Report: "Regressions executing some custom JavaScript"

Last update
resolved

This incident has been resolved.

identified

We have identified an issue that went out today at 11:35am PT that regressed the ability for custom JavaScript to perform DOM queries.

Report: "Search re-indexes are not completing successfully for non-page types"

Last update
resolved

Our search re-index queues are processing jobs once again. Please e-mail support if you're still seeing any issues!

monitoring

A fix has been implemented and we are now testing this on specific Enterprise projects with staging

identified

We have identified a solution to reindex non-page search results.

investigating

We are continuing to investigate this issue.

investigating

We are having issues re-indexing non-page search results, such as custom pages and discussion posts.

Report: "Search re-indexing is currently down for certain projects"

Last update
resolved

Projects are currently able to re-index their search results successfully.

monitoring

Our upstream provider has fixed their issue and our search queues are starting to re-index jobs again. We're monitoring this issue and will confirm shortly once jobs are successful.

identified

We are still seeing issues re-indexing projects with staging enabled due to our upstream provider. We will provide updates once we have more available.

investigating

We are continuing to investigate this issue.

investigating

We are currently having issues with our search re-indexing on specific projects. Our team is investigating the issue and we will provide an update when available.

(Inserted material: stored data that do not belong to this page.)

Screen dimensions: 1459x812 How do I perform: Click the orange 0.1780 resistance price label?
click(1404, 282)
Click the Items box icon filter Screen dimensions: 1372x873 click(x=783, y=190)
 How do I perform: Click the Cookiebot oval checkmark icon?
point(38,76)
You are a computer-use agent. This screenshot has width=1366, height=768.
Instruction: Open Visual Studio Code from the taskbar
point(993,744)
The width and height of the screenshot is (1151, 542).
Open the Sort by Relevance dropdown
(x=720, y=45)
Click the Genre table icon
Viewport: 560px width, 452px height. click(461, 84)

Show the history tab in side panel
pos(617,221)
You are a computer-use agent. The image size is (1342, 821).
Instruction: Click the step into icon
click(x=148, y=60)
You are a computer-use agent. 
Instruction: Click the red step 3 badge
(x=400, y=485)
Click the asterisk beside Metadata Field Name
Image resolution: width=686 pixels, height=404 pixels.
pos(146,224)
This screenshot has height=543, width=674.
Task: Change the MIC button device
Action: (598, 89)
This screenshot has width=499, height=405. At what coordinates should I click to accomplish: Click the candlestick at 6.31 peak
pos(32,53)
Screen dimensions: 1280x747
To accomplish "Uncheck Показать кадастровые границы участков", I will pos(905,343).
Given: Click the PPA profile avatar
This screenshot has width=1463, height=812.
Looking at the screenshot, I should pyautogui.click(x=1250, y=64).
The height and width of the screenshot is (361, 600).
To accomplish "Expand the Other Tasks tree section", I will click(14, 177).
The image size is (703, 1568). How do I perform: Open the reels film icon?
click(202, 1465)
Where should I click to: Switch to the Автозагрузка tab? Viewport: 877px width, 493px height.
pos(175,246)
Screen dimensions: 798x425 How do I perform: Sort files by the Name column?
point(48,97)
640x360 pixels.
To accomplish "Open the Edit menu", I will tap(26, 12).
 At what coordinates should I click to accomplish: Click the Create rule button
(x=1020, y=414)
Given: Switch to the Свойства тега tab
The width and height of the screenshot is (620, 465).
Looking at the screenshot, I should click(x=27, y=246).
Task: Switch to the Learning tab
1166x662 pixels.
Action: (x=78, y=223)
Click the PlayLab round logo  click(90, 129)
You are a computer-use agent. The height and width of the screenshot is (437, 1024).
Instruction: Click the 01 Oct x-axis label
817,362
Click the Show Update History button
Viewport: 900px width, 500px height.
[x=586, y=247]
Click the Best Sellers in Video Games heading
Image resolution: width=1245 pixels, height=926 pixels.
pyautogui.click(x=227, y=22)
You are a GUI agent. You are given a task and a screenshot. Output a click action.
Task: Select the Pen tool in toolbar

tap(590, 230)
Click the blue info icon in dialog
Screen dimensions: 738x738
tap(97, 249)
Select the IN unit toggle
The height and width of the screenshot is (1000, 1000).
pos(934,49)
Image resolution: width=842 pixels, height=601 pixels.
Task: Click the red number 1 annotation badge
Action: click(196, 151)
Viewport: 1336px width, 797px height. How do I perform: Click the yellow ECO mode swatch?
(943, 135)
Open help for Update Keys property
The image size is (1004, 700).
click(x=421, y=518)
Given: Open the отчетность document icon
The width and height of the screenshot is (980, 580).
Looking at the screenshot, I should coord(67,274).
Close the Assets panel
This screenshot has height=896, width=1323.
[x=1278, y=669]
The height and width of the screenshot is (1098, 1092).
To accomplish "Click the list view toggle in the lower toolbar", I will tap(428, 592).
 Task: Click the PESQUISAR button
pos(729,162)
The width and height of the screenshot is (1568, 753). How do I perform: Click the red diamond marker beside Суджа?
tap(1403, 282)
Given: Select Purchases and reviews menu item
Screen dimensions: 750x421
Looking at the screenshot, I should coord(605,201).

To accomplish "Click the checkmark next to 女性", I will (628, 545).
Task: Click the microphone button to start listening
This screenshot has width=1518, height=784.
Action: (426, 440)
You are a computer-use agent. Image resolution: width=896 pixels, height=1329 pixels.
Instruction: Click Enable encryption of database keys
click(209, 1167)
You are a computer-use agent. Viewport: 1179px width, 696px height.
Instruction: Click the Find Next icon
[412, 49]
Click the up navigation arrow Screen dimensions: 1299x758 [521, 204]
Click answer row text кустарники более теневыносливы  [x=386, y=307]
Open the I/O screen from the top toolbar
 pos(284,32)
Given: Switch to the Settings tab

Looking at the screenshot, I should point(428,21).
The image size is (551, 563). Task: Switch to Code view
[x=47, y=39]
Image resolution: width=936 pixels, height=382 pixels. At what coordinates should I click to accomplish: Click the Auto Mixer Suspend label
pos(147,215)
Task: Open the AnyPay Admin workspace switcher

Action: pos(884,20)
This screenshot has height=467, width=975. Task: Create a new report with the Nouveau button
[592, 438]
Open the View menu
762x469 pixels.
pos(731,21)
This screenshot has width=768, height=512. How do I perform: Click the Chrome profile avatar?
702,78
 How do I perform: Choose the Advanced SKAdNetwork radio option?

Report: "Multiple issues impacting customer hubs"

Last update
resolved

The issue preventing emails to be sent and causing staged changes to be visible immediately in production has been resolved. Emails attempted to be sent during the impacted time period have been discarded. Changes made to projects with staging enabled are now correctly not visible on production until they have been promoted.

investigating

In addition to staged changes being immediately published to prod, all emails sent from ReadMe's systems were failing to be sent. This impacted password reset emails, password-less logins, and other emails sent to end users.

investigating

We are continuing to investigate this issue.

investigating

Changes to enterprise projects that have staging enabled are currently being promoted to production immediately, skipping the normal staging step. This impacts any enterprise-plan customer with staging enabled. Our team is currently investigating and will provide updates as they become available.

Report: "ReadMe Micro Unavailable"

Last update
resolved

This incident has been resolved.

identified

The ReadMe Micro service is currently unavailable for all ReadMe Micro subscribers. Any visits to ReadMe Micro documentation sites will fail and display an Internal Server Error. There is an issue with the upstream provider that hosts ReadMe Micro; we are working to have this resolved as soon as possible. Other ReadMe services are not affected — ReadMe documentation hubs and the ReadMe admin dashboard are both fully functional.

Report: "Degraded performance for ReadMe Hubs"

Last update
resolved

The previous issue with intermittent failures on ReadMe Hubs has been resolved.

investigating

ReadMe Hubs for all public projects have been experiencing small intermittent failures for guides, API references, recipes, and discussions. End users are either being presented with a 500 error or a blank white screen for about 5% of requests. Our engineering team is working to identify a fix.

Report: "Owlbot AI Unavailable"

Last update
resolved

This incident has been resolved.

identified

We have resolved the issue with the Owlbot AI chatbot and all functionality has been restored.

identified

We are continuing to work on a fix for this issue.

identified

The Owlbot AI chatbot component is currently unavailable for all Owlbot AI subscribers. End users that attempt to issue a query receive no response or visual aid to identify that an error has occurred. We are aware of the cause and are working to have this resolved as soon as possible.